┌──

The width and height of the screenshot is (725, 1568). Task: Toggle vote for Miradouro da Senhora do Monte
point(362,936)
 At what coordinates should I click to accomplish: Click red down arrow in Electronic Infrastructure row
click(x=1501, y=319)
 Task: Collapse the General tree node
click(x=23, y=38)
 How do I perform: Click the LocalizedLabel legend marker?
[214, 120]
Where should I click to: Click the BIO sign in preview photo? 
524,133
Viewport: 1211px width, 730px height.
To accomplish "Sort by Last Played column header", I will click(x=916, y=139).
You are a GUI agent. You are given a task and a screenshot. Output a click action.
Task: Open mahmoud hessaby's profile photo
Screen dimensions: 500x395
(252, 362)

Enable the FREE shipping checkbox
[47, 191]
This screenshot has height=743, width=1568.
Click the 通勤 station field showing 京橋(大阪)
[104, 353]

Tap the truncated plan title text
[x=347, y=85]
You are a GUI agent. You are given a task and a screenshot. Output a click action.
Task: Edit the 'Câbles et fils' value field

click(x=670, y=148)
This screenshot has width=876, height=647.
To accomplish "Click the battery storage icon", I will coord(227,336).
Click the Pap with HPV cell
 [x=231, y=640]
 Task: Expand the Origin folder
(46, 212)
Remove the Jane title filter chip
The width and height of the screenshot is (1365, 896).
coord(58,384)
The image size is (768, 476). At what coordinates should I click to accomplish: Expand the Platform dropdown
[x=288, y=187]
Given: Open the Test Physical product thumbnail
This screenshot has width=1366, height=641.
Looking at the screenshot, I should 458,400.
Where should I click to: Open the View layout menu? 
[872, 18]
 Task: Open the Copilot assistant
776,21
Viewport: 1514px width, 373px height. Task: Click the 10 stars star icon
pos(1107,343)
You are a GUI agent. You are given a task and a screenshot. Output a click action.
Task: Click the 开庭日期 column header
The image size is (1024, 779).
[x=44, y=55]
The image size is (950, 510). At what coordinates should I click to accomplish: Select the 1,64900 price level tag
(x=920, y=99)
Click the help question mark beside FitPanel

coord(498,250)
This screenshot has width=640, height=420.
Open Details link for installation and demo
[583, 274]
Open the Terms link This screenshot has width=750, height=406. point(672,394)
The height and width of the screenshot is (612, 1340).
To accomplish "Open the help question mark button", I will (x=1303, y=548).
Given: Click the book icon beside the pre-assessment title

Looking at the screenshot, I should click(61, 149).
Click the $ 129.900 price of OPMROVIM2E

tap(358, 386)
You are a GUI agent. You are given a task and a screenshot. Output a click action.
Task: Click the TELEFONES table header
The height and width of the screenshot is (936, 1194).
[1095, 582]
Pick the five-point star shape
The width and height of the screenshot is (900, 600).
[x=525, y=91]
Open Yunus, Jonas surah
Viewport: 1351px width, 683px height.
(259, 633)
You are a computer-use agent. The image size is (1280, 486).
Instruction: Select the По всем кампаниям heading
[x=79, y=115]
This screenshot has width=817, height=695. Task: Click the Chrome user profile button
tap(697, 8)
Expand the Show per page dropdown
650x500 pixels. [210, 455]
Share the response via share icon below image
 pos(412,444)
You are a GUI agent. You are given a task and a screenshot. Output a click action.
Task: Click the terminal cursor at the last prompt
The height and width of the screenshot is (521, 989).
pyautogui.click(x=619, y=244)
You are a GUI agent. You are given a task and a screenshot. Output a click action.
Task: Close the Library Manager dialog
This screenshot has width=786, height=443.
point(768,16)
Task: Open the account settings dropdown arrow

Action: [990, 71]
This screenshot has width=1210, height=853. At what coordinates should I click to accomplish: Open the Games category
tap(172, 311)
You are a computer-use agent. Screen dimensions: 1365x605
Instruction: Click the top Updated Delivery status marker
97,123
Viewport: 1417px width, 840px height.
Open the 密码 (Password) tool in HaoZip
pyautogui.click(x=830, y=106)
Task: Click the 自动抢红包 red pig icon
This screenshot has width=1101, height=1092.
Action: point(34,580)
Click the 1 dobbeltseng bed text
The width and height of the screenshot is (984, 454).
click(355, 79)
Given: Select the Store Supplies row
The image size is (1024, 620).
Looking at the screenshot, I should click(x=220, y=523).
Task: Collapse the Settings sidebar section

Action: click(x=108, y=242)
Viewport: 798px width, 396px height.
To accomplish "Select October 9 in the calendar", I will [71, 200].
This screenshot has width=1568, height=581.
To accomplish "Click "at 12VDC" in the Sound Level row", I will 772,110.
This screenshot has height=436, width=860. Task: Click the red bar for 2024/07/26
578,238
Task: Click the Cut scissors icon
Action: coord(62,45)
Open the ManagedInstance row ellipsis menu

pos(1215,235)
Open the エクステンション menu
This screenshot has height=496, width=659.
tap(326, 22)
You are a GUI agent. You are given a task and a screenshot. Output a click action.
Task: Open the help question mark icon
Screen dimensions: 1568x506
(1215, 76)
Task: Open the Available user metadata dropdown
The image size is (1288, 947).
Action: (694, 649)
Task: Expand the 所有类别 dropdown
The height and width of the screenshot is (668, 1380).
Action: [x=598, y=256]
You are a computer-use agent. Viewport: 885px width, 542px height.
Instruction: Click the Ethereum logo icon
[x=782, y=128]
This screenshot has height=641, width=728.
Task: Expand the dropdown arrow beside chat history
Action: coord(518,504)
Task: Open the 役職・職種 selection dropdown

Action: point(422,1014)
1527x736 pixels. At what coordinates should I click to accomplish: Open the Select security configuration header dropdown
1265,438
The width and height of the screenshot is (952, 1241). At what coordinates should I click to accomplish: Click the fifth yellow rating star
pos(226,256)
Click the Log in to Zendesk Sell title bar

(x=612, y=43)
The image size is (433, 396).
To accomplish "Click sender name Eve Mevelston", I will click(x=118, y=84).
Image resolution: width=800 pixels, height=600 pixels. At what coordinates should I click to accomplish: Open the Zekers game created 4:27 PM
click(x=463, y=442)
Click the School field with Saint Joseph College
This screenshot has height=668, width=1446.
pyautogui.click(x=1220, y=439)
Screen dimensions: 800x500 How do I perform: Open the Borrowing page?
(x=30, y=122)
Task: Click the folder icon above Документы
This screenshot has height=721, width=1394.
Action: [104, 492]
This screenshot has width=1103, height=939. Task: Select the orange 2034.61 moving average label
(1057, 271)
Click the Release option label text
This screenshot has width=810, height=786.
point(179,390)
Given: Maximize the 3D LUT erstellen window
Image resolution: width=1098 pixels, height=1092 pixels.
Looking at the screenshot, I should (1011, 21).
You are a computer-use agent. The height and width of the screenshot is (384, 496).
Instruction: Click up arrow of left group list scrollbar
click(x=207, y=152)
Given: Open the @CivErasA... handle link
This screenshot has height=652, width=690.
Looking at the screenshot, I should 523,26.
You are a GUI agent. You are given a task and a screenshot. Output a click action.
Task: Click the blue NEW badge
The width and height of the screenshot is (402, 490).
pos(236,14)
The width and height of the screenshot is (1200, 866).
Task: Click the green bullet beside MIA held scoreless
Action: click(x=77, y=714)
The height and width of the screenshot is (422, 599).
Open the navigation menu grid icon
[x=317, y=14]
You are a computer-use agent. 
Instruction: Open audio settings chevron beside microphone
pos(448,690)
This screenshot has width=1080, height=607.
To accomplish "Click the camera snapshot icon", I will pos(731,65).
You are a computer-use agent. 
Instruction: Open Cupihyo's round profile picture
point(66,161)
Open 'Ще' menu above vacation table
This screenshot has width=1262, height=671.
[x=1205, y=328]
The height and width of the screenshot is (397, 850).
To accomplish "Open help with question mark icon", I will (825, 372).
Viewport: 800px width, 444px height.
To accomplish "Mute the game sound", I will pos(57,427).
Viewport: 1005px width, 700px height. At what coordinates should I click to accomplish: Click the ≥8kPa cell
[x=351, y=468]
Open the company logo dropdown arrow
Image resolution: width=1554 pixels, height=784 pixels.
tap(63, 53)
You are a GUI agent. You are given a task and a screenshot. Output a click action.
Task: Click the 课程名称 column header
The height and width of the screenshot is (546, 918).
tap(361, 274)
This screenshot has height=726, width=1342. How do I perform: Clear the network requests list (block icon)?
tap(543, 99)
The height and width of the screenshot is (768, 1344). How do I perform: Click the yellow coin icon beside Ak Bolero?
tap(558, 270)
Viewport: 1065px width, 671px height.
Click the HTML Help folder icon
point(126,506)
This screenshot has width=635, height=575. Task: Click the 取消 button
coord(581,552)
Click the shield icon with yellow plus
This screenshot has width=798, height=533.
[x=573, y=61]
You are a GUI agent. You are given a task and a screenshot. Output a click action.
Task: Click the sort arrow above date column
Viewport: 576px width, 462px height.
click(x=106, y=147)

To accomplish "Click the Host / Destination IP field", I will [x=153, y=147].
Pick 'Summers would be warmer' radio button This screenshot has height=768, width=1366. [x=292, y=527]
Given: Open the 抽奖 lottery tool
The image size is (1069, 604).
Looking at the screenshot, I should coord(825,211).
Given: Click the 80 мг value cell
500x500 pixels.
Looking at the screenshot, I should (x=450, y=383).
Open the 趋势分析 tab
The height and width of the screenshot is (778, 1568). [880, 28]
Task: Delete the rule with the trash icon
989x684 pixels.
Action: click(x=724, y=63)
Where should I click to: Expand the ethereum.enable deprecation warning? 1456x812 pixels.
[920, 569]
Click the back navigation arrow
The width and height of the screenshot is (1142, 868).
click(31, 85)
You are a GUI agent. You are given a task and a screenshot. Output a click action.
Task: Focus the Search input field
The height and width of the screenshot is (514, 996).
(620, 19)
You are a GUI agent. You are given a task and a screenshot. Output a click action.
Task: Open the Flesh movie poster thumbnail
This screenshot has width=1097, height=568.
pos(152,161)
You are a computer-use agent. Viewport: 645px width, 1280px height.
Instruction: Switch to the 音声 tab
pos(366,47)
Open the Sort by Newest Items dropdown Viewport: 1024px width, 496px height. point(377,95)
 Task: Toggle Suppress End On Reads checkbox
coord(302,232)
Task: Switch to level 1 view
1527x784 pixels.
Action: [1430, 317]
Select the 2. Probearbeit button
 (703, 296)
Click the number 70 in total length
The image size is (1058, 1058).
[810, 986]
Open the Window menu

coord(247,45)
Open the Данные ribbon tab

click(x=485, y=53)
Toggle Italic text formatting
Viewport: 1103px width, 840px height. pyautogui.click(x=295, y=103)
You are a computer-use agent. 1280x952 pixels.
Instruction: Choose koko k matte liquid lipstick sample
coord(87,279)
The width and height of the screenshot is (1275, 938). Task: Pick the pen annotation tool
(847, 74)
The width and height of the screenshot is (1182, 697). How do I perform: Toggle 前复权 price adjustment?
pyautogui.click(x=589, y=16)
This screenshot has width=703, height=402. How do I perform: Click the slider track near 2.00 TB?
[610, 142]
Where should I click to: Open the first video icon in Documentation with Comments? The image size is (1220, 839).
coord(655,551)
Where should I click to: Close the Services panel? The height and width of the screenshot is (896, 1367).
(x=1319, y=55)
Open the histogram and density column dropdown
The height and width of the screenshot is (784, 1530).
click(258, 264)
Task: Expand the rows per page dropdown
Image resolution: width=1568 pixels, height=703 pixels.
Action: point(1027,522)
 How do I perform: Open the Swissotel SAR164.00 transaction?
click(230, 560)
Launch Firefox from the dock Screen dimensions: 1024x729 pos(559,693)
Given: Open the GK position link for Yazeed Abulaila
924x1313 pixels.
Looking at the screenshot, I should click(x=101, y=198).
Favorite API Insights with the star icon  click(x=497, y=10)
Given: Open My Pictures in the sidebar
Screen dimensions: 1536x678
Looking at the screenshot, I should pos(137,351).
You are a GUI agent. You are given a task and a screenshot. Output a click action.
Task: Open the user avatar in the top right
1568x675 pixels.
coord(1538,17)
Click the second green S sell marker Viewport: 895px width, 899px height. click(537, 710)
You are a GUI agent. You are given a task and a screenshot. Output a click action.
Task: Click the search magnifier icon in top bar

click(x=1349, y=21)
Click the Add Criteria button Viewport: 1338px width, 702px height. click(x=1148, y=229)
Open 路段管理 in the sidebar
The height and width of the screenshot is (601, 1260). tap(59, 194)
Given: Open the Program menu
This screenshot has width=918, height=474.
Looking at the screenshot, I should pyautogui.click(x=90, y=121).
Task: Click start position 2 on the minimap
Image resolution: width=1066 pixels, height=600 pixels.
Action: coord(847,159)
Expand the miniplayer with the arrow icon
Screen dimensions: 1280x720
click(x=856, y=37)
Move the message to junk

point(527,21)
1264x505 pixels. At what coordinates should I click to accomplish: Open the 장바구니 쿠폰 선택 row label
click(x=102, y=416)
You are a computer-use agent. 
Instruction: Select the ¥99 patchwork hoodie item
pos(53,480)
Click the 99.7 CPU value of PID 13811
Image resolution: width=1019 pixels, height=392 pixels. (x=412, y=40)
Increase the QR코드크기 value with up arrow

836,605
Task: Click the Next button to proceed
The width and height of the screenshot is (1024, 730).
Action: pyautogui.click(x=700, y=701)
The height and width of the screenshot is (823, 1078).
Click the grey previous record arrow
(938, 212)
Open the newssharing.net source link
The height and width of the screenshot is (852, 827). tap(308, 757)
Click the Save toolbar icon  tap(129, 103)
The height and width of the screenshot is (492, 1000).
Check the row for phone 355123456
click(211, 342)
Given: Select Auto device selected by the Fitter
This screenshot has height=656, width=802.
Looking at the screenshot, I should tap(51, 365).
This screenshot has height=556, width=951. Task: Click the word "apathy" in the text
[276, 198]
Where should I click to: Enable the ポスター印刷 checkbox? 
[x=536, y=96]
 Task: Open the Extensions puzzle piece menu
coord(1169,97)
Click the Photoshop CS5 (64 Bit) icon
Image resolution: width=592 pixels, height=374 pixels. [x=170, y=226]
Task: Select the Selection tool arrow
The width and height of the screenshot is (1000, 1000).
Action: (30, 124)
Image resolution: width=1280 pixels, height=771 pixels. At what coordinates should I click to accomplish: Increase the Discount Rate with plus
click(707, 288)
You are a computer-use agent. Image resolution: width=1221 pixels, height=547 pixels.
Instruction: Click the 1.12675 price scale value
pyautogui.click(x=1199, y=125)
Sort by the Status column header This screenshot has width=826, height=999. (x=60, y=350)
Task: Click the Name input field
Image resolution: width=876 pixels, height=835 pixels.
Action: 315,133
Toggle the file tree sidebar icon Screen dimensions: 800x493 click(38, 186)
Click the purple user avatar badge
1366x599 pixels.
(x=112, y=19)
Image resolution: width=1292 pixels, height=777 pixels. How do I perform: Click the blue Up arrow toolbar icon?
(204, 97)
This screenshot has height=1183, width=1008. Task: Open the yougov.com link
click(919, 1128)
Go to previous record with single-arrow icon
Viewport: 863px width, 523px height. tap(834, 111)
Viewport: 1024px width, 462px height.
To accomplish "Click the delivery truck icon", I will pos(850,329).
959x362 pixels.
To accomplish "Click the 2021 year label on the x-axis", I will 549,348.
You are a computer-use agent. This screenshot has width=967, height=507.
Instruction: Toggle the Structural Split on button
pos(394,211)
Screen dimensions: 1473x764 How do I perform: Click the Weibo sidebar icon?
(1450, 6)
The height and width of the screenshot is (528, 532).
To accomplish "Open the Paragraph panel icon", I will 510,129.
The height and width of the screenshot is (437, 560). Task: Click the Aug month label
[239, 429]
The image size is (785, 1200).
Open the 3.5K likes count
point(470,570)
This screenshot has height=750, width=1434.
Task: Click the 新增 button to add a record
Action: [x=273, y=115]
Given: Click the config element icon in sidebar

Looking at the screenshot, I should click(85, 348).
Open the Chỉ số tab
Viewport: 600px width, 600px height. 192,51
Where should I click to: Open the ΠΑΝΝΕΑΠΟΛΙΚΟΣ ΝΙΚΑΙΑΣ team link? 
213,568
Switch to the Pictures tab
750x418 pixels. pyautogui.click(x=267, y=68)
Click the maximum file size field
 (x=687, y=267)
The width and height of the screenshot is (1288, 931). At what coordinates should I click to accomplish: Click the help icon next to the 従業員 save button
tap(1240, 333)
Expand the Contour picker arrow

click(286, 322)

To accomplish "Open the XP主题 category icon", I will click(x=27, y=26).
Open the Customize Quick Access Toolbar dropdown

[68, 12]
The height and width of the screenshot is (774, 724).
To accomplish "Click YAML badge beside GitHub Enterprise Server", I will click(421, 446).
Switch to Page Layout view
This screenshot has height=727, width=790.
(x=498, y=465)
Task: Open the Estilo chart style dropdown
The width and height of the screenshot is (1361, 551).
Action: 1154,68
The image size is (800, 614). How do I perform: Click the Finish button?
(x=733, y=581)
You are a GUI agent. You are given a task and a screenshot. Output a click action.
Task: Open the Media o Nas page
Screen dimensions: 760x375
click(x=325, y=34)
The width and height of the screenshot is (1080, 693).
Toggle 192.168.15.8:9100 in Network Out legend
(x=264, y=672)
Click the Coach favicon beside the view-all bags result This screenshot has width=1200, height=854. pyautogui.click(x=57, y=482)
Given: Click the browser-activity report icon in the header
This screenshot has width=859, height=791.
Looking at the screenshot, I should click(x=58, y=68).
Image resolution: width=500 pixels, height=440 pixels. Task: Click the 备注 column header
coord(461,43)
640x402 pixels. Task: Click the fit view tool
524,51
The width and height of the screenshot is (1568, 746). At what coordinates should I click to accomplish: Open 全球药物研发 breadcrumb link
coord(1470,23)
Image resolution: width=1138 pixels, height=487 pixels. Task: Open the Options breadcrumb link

└──

■ **WHAT IS BEING ASKED**: All that is needed is how many lines of the listing hold the word "thumbnail", stated as one number.

■ **RESPONSE TO THIS TASK**: 2